** start of Selection **

Tuesday, February 4, 2014

Renting our House in DC

As I mentioned briefly, we went through the process of finding renters for our condo in DC.

It wasn't really too bad of a process, but I definitely had lots of questions for my friends and family members who have had landlord experiences, especially in DC and especially when it came to finding renters on Craigslist.  (Cue scary music.)  So, maybe I can be that friend to you (and save your real friends from answering all your questions many times), and share our experience with you and what we did along the way. For most people, since it is not that interesting, here is one of my favorite funny you tube videos about the Canadian Border Patrol.

** end of Selection **

=== Short exercise a ===
In the records below, recast everything from the line containing "use (435, 145)" down to the line containing "The width and height of the image" as a Markdown table with columns Row and Line, leaving out blank lines.

** start of Raw records **

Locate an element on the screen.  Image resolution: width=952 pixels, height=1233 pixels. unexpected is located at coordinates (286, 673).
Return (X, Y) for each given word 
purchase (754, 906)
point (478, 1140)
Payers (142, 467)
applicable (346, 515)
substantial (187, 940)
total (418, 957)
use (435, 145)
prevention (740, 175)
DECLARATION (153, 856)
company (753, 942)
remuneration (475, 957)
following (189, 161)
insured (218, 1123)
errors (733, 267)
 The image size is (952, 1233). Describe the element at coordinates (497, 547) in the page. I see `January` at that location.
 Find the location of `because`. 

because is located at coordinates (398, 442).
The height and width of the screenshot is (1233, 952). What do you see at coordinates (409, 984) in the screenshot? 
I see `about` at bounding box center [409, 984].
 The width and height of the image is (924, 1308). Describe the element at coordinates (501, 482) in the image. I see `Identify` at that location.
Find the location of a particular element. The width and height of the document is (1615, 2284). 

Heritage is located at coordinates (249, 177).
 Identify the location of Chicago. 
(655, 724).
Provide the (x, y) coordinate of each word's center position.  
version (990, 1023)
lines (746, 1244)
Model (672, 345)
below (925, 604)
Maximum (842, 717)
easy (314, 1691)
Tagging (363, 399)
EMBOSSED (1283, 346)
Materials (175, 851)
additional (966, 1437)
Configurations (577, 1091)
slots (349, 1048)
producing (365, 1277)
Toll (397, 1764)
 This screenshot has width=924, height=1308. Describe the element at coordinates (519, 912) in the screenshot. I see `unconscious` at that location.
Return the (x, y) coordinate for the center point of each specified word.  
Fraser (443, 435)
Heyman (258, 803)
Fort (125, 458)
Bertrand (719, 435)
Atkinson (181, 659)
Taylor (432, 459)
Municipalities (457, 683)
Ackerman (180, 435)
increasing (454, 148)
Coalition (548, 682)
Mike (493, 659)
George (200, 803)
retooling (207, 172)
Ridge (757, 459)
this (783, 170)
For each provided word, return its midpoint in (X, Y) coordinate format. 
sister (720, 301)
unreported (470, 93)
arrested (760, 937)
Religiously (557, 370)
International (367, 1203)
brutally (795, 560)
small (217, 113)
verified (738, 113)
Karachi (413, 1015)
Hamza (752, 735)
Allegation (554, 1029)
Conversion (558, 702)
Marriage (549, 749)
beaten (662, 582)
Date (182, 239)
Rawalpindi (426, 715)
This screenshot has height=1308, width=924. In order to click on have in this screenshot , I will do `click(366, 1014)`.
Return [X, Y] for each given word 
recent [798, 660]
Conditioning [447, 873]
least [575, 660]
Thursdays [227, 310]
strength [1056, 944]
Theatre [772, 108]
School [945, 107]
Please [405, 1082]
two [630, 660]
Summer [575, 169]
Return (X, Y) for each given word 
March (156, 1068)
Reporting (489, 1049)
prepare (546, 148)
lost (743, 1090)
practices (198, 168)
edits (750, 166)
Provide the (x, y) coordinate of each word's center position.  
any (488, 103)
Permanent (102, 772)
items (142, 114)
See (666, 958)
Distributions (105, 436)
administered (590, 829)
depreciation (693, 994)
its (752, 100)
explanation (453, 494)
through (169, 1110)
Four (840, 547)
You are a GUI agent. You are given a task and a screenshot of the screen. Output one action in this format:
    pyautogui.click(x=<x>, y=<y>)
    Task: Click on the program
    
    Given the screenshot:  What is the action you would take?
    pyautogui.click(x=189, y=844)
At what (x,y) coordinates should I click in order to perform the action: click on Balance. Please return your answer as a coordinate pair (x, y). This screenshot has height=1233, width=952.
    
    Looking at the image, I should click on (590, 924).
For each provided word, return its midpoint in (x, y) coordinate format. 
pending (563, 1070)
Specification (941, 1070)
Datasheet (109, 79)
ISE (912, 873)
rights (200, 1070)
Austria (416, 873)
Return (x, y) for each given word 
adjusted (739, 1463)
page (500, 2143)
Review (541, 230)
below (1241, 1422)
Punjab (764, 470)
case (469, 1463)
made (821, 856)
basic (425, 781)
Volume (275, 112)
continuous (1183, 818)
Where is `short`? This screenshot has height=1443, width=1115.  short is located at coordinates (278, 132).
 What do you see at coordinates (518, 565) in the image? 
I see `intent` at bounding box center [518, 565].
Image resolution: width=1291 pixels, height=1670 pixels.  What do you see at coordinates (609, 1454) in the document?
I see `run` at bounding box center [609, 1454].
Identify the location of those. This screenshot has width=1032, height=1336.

** end of Raw records **

=== Short exercise b ===
Repeat everything in the post about renting out the DC condo from "Renting our House" down to "Canadian Border Patrol.", word for word.

=== Result a ===
| Row | Line |
|---|---|
| 1 | use (435, 145) |
| 2 | prevention (740, 175) |
| 3 | DECLARATION (153, 856) |
| 4 | company (753, 942) |
| 5 | remuneration (475, 957) |
| 6 | following (189, 161) |
| 7 | insured (218, 1123) |
| 8 | errors (733, 267) |
| 9 |  The image size is (952, 1233). Describe the element at coordinates (497, 547) in the page. I see `January` at that location. |
| 10 |  Find the location of `because`.  |
| 11 | because is located at coordinates (398, 442). |
| 12 | The height and width of the screenshot is (1233, 952). What do you see at coordinates (409, 984) in the screenshot?  |
| 13 | I see `about` at bounding box center [409, 984]. |
| 14 |  The width and height of the image is (924, 1308). Describe the element at coordinates (501, 482) in the image. I see `Identify` at that location. |

=== Result b ===
Renting our House in DC

As I mentioned briefly, we went through the process of finding renters for our condo in DC.

It wasn't really too bad of a process, but I definitely had lots of questions for my friends and family members who have had landlord experiences, especially in DC and especially when it came to finding renters on Craigslist.  (Cue scary music.)  So, maybe I can be that friend to you (and save your real friends from answering all your questions many times), and share our experience with you and what we did along the way. For most people, since it is not that interesting, here is one of my favorite funny you tube videos about the Canadian Border Patrol.